Upgrade time has finally come. You head to the local carrier store to pick up the phone you've been reading rumors and news about for months. All of the tech sites' reviews are up and the phone is decidedly the "best of the best" by unanimous decision. You bite the bullet, sign the contract and swipe your card. You get home that night and begin to skim headlines, only to find that the next iteration of the phone you just bought has already been leaked and is rumored for release not too far down the road.

It is easy to be tempted to return the new phone and wait it out for the successor, but that will only cause several more months of anxiety and anticipation – something that you have already endured for long enough. On top of that, if you wait it out, the same thing might (and likely will) happen again. It's perpetual and inescapable.

We have all been there and it's extremely frustrating. Months ago, this was only a problem in the PC and cell phone markets. More recently, however, this has become a problem in the tablet space, too.

I ordered my ASUS Eee Pad Transformer at the end of April; it finally came in the mail in mid-May. We are now coming to a close in June and there is already talk of the next iteration of the Transformer by Fall (October at the earliest). The Tegra 3 quad-core processor of the rumored tablet will put my current dual-core tablet to shame. Just like Alex predicted, I am about as happy as a clam right now.

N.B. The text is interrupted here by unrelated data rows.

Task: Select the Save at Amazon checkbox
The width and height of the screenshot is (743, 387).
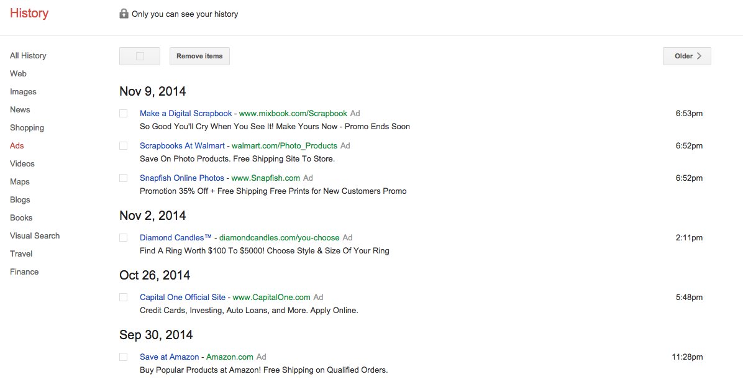Action: 124,357

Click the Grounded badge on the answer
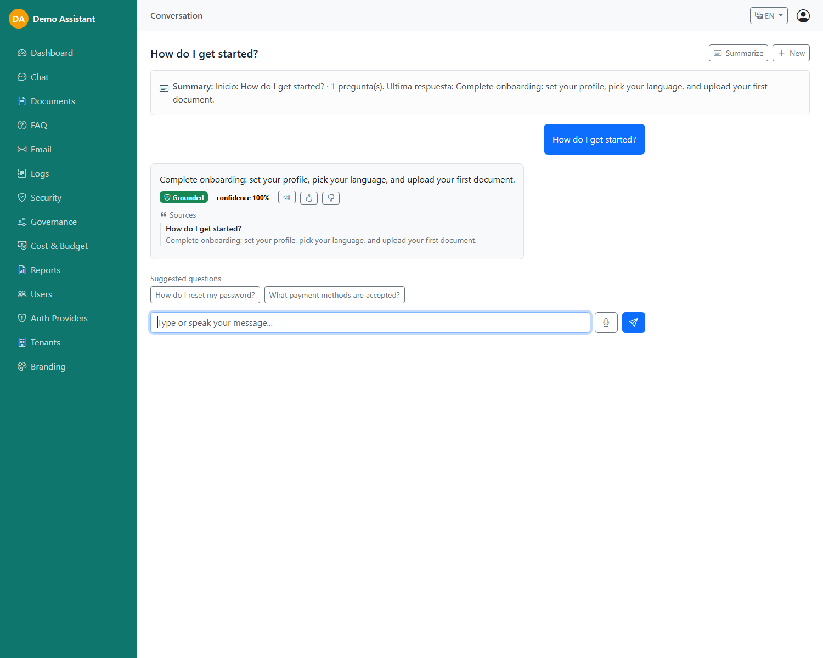click(x=184, y=197)
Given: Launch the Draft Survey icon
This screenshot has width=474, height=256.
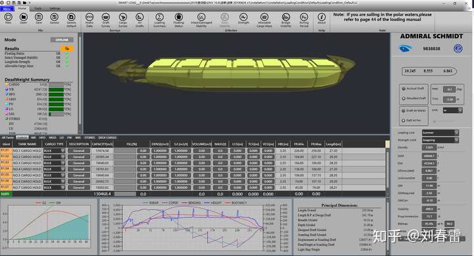Looking at the screenshot, I should point(105,20).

This also happened to me with the original Galaxy Tab, except the rumors of the second-gen Galaxy Tab were already spreading by the time I had logged into my Google account and updated my RSS feeds on my Tab, early on launch day. In fact, I hadn't even left the store with the Tab yet before I read a headline containing "Galaxy Tab successor." There has also been talk of a successor to the Motorola XOOM, which has only been out since the end of February.

As fast as devices are being updated and evolving, it should come as no real surprise. While it isn't exactly what we want, in essence, we are getting what we have asked for: bigger, better and "badder" technology. The problem is, manufacturers are taking baby steps and releasing devices with each tiny stride.

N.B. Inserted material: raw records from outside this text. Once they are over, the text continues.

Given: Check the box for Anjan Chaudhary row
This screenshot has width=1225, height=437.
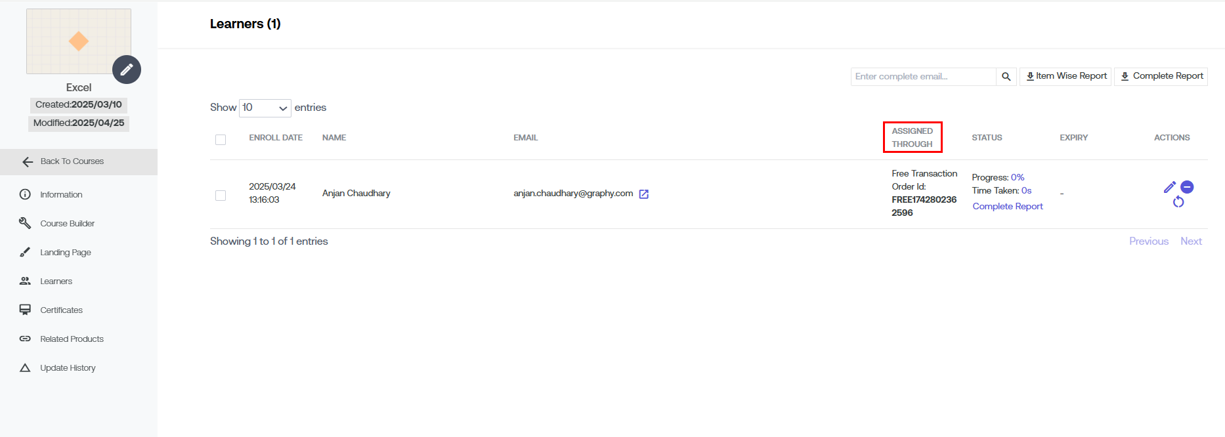Looking at the screenshot, I should click(221, 196).
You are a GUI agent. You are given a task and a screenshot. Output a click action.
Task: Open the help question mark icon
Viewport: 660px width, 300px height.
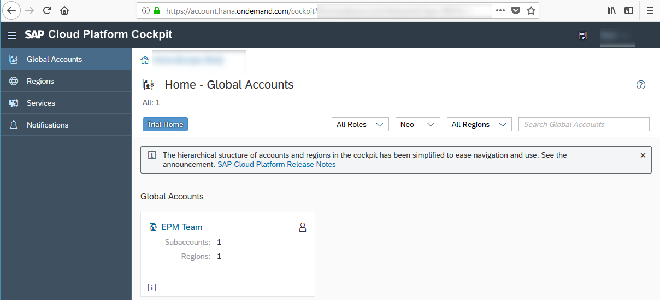641,85
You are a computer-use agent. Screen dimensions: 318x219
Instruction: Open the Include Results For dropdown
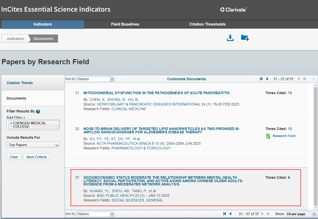point(33,145)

Being a luxury item, tablets are a much larger investment that customers generally have a harder time pulling the trigger on. Signing a two-year contract and paying roughly $200 for a phone that you will use numerous times every single day is one thing. A tablet, which only acts as a supplementary device in most cases, will set you back $400 to $900. Even with a two-year agreement, tablets still run in the ballpark of $500 to $600. This is an entirely different story.

I'm at peace with the cell phone market and numerous phones releasing each month. If you haven't accepted the fact that most phones are irrelevant before they ever hit the market, you're likely going to be disappointed with your next phone rather quickly. But making this adjustment for tablets isn't going to come easy. I have a keen liking for the blown-up smartphones and like to stay ahead of the tablet curve, since I no longer can with phones. With their production slowly catching up to that of phones, this, too, will be impossible.

What say you, pups? Am I just tablet-crazed? Do I simply have a problem with compulsive buying and the constant need to stay ahead? Or is this super fast innovation and production of mobile devices getting out of hand?